2016年のアルバム『Anti』以来6年ぶりのリリースとなる新曲「Lift Me Up」は、オリジナルサウンドトラックからのリードシングルとなる。クーグラー監督はプレスイベントで「リアーナは素晴らしいキャリアと数々の曲を私たちと分かち合ってくれました。今ではメイクアップや洋服までも手がけ、彼女がマイクを離したとしても世界は理解すると思います。ずっとみんなの期待に応えてきてくれたし、僕は彼女の音楽を愛しているので理解できる」

「ただ真実を言うと、僕たちは映画の世界観を表現でき、テーマに共感し、オーディエンスにその個性を発信できるアーティストを探していたのです。Kendrick Lamar(ケンドリック・ラマー)が1作目で美しく表現したように。ただ、この映画は別です。女性であることに意味がありましたし、言葉だけでなく母性を感じられる音楽を表現できる人でなければありませんでした。なぜなら、この映画最大のテーマだからです。それがリアーナの人生とちょうど重なったタイミングだったので、受け入れてくれたのです。彼女は映画の予告編を見て、俳優陣の迫真の演技に感銘を受けてくれました。その気持ちが後押しをしてくれて、彼女は「ねえ、この映画を観てみたい。それでなんとかできるか判断させて」と言ってくれました。でも実はリアーナが曲をかけてくれたときに『これはチャド(チャドウィック・ボーズマン)のためにやったの』と打ち明けてくれて。彼が全てだったんだ」

マーベル・スタジオ史上最高傑作の呼び声高い映画『ブラックパンサー』で主演を努めたChadwick Boseman(チャドウィック・ボーズマン)は2020年にがんのため42歳の若さで亡くなった。リアーナは彼に楽曲を捧げたのだ。「ここに座りながら思い返すと、なんだかピンときたよ。チャドがみんなを集めてくれたんだ。彼はいつも繰り返し与えてくれてばかりで。リアーナをこの映画のファミリーに加わえてくれたことに感謝するし、映画でこの曲がどのように使われているのかみんなに楽しみにしていて欲しい」と続けた。

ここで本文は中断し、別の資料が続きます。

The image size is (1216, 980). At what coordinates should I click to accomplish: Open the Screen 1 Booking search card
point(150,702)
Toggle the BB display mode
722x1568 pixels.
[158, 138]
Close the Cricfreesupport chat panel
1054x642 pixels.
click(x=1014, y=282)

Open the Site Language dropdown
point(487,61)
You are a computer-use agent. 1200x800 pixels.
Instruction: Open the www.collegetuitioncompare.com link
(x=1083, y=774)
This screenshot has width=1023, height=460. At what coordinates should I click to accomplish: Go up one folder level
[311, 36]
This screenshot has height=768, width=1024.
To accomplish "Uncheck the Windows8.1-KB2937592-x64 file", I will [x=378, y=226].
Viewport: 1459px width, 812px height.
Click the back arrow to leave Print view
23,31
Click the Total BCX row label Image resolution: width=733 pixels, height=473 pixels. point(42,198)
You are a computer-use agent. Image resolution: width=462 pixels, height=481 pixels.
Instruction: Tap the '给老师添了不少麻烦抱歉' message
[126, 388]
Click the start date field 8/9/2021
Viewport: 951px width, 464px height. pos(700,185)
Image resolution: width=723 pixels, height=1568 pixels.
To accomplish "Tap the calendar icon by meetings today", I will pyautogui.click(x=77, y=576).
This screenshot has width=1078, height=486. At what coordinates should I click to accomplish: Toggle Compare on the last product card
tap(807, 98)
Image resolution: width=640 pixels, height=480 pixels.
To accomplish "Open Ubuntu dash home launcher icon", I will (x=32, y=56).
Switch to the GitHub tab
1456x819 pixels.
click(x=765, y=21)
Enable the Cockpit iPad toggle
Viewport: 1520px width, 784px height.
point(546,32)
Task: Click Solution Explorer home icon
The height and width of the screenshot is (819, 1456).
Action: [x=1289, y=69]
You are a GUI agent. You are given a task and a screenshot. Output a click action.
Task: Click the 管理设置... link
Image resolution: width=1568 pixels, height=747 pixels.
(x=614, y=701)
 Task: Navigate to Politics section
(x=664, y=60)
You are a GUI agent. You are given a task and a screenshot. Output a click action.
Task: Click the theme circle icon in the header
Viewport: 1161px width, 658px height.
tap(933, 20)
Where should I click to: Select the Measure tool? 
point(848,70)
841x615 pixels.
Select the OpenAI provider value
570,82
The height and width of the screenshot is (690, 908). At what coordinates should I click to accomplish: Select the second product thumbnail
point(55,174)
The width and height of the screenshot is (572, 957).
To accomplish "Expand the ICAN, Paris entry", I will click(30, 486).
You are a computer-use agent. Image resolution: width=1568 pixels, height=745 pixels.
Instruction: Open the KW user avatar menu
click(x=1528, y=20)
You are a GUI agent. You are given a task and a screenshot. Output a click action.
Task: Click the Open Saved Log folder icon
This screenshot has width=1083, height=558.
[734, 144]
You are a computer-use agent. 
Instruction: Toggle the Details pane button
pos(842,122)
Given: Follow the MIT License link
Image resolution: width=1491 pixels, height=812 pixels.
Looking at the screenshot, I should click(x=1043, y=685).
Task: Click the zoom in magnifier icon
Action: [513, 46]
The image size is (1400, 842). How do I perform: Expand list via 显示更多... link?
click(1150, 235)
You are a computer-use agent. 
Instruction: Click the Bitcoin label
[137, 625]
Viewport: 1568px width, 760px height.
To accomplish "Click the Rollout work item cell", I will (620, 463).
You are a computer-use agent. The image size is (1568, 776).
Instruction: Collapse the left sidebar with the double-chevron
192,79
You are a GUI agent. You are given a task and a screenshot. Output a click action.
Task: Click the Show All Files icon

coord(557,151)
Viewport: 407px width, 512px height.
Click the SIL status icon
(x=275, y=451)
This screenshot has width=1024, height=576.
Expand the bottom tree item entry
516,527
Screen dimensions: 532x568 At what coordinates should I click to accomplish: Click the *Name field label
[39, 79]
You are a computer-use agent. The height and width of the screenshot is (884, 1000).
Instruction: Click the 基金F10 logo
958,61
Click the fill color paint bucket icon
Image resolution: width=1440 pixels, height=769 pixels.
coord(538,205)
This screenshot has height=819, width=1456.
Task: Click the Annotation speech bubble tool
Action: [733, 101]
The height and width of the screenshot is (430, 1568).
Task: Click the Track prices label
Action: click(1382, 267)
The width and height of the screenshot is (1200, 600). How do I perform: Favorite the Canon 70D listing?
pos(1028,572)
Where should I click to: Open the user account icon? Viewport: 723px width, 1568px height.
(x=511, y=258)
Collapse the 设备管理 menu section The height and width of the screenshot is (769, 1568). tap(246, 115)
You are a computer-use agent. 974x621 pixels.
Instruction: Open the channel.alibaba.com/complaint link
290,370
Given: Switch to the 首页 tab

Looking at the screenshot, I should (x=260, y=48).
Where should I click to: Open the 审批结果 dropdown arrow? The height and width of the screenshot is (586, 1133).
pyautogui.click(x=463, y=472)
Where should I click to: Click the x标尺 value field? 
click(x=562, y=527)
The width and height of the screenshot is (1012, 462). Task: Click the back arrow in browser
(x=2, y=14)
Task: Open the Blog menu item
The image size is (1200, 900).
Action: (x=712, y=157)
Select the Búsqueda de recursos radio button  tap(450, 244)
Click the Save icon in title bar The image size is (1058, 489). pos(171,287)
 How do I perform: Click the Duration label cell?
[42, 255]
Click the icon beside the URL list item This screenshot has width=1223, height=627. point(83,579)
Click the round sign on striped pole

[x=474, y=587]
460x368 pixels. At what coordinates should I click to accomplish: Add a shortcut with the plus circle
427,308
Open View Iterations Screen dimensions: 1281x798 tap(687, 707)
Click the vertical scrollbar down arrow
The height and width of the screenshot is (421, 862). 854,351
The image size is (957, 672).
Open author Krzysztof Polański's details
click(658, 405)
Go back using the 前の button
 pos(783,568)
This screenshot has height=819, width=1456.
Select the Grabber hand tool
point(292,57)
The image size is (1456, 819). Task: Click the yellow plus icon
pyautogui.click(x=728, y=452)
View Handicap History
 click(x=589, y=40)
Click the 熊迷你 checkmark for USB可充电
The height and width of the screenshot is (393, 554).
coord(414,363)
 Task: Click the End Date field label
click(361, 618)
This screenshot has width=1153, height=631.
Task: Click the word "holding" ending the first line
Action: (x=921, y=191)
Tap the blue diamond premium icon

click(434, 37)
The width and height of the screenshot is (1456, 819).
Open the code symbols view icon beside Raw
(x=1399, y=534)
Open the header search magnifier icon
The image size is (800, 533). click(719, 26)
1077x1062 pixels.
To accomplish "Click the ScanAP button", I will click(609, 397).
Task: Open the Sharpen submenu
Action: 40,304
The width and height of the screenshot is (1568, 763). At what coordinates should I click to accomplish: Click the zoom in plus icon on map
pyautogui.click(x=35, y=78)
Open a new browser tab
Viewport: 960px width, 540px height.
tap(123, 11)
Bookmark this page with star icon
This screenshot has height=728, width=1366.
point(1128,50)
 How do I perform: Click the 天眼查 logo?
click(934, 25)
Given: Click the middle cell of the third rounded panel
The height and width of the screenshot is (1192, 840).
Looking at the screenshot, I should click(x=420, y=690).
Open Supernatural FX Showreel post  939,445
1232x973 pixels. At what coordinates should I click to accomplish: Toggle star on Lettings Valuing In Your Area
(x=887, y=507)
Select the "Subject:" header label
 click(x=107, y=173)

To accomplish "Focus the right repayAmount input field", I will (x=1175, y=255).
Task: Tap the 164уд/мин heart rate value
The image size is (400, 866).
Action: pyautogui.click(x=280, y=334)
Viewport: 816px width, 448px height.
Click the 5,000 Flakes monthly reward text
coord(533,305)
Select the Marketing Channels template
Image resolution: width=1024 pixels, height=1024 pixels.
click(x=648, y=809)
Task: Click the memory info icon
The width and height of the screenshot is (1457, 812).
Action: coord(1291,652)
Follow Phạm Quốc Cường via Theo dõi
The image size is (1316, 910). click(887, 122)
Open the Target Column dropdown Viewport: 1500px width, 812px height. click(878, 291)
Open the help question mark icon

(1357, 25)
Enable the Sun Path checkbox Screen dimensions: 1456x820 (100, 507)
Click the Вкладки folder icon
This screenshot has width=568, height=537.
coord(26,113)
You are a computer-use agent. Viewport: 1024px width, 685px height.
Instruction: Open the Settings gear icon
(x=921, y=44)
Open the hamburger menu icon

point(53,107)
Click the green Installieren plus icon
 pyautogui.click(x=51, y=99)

「Lift Me Up」を共に作曲したTems(テムズ)も「ライアンに映画と曲の方向性を聞いたときに、人生で失った大切な人たちの“優しさ”を表現したいと思ったんだ。彼らに曲を歌ったらどんな気持ちになるだろうと想像しながら。そしてどれだけ彼らに会えなくて寂しいか伝えたかった。リアーナから常にインスパイアされてきたし、彼女がこの曲に込めたメッセージを歌ってくれたのはとても光栄」と話した。

リアーナは来年2月に行われるスーパーボウルのハーフタイムショーに出演することも決定しており、ついに歌姫復活のときが近づいているようだ。